Investigation of gene expression changes in normal human dermal fibroblasts after exposure to bone marrow mesenchymal stromal cell secretome

Mesenchymal stromal cells (MSCs) are been widely investigated in clinical trials for several clinical conditions. It is known that these cells do not promote their effects by engrafment and differentiation, as they die shortly after intravenous administration. Extracellular vesicles (EVs) are membrane bound particles that carry bioactive lipids, peptides and nucleic acids and act in cell-cell communication. The aim of this study is to determine the transcriptomic effects of exposure of dermal fibroblasts to fractions of bone marrow MSCs, including conditioned medium (CM), non-small extracellular vesicles (NsEV), small extracellular vesicles (sEVs) and depleted medium (DM). Differential gene expression and gene ontology analysis showed that there enrichment of pathways related to migration and genes within the regulation of cell population proliferation pathway had their expression changed after exposure to MSC-sEVs. This indicates that MSC secretome promotes targeted gene expression change that can be of particular interest in wound healing studies and clinical trials.

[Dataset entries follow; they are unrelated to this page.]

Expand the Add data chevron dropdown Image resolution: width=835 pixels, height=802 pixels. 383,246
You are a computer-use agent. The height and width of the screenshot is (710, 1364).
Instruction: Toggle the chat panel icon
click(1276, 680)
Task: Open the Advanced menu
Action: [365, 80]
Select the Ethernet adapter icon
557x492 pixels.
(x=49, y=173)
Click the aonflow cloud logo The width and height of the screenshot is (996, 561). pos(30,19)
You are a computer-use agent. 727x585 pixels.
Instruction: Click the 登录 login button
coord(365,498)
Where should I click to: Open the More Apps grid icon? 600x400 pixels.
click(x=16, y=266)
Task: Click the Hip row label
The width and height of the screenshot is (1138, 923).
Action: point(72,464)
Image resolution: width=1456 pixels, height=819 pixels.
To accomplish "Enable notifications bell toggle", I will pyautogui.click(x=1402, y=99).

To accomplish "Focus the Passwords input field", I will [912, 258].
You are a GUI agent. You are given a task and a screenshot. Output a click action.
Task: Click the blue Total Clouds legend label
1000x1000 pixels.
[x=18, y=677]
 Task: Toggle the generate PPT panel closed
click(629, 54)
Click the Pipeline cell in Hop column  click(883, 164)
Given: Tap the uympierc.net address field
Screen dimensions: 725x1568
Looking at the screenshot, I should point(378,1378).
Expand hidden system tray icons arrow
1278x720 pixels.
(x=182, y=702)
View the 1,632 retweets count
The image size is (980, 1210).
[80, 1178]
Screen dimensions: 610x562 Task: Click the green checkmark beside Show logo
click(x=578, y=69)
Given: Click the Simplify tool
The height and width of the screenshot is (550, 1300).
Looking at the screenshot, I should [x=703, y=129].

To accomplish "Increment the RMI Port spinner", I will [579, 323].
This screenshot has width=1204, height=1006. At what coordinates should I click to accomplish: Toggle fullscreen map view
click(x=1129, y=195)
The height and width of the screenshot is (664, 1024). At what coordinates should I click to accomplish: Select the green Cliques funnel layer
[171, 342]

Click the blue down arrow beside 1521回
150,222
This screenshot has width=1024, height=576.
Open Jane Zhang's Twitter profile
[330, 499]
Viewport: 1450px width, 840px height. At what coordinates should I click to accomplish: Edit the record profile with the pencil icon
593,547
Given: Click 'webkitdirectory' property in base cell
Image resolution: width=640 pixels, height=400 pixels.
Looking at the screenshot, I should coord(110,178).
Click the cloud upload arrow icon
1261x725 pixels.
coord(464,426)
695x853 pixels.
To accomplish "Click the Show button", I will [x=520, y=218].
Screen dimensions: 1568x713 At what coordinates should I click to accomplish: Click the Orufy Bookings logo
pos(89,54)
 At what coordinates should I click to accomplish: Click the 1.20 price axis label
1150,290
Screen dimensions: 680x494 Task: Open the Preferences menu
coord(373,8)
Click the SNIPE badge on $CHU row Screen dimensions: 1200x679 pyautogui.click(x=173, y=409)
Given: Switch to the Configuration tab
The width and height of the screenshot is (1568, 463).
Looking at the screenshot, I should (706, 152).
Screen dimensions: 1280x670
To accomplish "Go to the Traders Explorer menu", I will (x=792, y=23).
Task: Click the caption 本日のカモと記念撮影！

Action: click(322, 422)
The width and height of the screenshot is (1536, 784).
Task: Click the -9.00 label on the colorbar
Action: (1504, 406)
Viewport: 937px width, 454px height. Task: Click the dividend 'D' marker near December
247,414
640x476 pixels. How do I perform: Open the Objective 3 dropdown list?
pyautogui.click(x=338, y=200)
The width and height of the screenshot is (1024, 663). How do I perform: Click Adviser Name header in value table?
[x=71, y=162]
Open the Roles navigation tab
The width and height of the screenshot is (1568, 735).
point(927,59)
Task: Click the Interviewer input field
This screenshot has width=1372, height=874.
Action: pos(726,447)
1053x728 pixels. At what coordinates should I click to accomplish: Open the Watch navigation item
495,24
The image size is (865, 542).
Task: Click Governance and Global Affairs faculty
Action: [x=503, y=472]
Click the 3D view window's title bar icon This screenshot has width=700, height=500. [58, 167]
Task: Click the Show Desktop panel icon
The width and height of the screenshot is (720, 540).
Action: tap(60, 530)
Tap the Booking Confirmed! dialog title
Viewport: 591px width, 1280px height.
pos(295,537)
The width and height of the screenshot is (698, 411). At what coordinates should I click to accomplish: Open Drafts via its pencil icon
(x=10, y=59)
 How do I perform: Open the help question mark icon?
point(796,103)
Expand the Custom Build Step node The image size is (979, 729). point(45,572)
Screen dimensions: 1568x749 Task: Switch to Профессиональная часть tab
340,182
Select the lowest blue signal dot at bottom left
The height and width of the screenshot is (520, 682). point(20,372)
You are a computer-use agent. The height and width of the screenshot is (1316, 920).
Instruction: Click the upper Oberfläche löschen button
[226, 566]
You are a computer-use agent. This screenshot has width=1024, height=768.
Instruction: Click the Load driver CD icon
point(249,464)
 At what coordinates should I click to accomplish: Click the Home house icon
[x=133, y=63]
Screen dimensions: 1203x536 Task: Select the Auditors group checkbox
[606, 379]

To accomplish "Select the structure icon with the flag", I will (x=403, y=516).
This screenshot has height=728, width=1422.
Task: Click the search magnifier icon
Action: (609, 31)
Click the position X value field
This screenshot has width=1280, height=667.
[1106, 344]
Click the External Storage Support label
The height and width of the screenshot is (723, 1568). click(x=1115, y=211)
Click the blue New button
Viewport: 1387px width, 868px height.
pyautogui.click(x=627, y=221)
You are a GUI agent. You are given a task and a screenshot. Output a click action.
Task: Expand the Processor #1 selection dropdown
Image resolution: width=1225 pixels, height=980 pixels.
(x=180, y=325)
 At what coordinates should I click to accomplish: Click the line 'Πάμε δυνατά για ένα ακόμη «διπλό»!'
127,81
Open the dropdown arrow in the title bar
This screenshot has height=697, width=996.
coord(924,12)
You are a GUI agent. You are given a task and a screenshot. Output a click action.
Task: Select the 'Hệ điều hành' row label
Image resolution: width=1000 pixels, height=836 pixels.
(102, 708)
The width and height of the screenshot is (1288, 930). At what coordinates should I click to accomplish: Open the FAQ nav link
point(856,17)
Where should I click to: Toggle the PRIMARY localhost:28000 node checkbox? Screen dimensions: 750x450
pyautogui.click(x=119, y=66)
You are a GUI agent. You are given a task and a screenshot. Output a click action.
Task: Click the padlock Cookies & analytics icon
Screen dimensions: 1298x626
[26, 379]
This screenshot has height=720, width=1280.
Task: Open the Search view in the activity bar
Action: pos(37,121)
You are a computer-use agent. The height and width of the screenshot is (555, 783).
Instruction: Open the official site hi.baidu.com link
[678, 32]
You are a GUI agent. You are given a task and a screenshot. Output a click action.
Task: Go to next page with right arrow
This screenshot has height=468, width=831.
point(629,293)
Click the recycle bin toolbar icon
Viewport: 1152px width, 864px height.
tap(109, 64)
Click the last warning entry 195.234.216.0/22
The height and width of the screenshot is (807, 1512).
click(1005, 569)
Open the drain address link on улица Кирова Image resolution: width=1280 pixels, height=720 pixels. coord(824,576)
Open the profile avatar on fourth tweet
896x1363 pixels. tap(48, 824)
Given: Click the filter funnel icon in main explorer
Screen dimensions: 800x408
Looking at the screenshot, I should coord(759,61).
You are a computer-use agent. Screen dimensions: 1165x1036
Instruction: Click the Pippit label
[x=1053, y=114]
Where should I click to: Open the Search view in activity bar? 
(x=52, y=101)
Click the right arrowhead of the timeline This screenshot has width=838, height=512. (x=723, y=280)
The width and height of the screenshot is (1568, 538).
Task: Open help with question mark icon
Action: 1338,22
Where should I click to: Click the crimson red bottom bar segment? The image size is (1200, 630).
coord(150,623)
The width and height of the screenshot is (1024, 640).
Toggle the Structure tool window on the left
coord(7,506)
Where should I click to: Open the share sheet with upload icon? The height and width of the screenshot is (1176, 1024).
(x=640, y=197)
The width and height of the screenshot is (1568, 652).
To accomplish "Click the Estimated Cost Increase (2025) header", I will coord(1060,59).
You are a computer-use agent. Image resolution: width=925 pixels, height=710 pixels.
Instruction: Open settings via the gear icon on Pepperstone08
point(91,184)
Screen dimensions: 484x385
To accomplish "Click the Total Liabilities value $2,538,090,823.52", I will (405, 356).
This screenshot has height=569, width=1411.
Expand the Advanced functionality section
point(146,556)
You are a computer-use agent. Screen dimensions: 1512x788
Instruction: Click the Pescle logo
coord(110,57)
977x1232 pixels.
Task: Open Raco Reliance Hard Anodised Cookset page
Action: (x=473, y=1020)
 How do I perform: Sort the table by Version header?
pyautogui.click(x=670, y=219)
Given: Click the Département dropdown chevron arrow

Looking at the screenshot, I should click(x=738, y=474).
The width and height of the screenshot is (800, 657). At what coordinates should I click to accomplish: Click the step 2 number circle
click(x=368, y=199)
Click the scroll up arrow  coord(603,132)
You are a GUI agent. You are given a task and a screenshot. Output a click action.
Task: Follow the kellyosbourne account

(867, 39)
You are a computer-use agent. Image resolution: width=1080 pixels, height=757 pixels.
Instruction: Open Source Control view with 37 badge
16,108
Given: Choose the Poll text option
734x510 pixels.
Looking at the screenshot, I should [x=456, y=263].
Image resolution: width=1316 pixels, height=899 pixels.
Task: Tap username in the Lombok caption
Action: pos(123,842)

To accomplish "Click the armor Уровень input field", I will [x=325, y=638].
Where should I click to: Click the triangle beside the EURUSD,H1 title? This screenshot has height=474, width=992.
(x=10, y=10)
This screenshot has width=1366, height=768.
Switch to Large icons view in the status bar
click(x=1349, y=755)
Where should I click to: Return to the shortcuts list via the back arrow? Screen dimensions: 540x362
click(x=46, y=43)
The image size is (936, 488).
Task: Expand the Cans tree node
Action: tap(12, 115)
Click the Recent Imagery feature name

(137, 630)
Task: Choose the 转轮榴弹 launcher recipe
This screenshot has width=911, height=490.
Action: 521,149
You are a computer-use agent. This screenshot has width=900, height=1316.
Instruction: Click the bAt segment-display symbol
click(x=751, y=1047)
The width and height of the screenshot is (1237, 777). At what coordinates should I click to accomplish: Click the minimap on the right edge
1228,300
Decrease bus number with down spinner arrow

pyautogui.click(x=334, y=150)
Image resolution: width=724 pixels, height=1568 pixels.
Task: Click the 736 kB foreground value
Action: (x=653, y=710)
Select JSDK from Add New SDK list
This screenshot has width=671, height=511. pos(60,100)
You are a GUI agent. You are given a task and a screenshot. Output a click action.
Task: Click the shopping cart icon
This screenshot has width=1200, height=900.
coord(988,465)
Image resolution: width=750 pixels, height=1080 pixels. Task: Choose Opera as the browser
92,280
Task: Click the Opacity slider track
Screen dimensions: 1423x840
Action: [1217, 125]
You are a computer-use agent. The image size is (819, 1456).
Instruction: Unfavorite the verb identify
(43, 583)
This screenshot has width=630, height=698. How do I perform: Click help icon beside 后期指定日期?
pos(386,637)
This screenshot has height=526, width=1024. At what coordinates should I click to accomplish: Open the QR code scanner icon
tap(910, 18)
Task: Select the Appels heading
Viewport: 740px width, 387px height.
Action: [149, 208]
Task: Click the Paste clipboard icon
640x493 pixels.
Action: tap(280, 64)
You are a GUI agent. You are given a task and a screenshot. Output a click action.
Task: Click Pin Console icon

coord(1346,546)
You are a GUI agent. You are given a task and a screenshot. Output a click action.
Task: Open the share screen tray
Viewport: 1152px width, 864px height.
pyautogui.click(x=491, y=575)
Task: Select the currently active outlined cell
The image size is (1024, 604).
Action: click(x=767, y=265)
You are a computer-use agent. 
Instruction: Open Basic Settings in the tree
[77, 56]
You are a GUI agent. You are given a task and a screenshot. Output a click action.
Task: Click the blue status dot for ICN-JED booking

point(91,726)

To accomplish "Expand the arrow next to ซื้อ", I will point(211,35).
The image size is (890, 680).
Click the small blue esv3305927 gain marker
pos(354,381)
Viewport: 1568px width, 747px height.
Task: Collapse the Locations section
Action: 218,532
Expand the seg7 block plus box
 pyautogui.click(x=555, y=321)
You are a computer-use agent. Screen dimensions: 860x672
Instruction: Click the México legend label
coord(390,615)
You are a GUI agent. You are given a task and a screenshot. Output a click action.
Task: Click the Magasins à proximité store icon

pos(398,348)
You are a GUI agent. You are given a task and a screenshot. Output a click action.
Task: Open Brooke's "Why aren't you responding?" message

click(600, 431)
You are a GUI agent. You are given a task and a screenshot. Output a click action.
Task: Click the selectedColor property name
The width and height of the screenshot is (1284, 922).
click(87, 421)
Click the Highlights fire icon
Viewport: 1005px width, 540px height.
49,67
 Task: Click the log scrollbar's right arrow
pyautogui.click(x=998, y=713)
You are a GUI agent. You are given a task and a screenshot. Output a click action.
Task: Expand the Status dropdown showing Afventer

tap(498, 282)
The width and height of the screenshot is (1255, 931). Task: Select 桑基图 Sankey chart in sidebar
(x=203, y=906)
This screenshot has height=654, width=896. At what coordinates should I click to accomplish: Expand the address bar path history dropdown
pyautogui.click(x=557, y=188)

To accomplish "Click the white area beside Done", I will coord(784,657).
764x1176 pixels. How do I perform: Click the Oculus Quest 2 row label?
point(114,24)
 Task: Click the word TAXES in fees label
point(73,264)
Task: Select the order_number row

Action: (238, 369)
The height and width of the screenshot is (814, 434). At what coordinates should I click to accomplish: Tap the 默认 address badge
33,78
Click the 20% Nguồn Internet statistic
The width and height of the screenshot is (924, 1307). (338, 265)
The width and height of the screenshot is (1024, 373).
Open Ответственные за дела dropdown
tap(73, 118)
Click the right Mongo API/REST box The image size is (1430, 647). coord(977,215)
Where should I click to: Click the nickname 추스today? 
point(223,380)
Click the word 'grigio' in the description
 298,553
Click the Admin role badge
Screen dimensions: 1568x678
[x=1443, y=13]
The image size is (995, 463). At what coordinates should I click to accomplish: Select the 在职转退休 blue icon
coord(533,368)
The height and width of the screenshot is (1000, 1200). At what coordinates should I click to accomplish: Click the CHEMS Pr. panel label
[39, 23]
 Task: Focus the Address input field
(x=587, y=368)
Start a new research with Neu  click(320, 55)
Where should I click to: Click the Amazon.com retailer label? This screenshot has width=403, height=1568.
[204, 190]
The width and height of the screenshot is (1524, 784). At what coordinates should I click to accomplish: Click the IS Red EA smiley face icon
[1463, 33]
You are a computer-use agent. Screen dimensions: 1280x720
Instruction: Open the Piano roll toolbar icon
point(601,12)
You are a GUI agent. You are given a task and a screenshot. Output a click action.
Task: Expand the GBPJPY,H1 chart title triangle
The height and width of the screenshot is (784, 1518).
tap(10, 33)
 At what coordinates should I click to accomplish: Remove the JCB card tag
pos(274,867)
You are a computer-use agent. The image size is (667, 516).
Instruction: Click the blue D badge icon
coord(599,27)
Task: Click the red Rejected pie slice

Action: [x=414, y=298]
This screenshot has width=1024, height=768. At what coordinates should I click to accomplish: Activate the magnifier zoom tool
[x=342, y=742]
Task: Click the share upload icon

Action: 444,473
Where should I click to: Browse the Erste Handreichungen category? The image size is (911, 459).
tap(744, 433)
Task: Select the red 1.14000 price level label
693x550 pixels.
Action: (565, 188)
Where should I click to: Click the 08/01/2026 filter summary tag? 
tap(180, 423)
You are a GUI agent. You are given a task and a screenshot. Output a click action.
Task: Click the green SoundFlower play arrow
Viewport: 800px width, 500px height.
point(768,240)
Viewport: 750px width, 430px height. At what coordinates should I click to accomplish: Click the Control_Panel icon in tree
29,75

To study the effects of MSC secretome, we fractioned conditioned medium into non-small extracellular vesicles (nsEV, pellet obtained after centrifuging CM at 10,000 g for 40 minutes), and small extracellular vesicles (sEV, ultracentrifugation at 100,000 g for 90 minutes and washing pellet with PBS on a further ultracentrifugation at 100,000g). We then exposed normal human dermal fibroblasts to the different fractions of secretome for 48 hours; controls were cells exposed only to DMEM 1% Penicillin/Streptomycin. Total RNA was extracted and sent for mRNA sequencing at Novogene Limited (Cambridge, UK).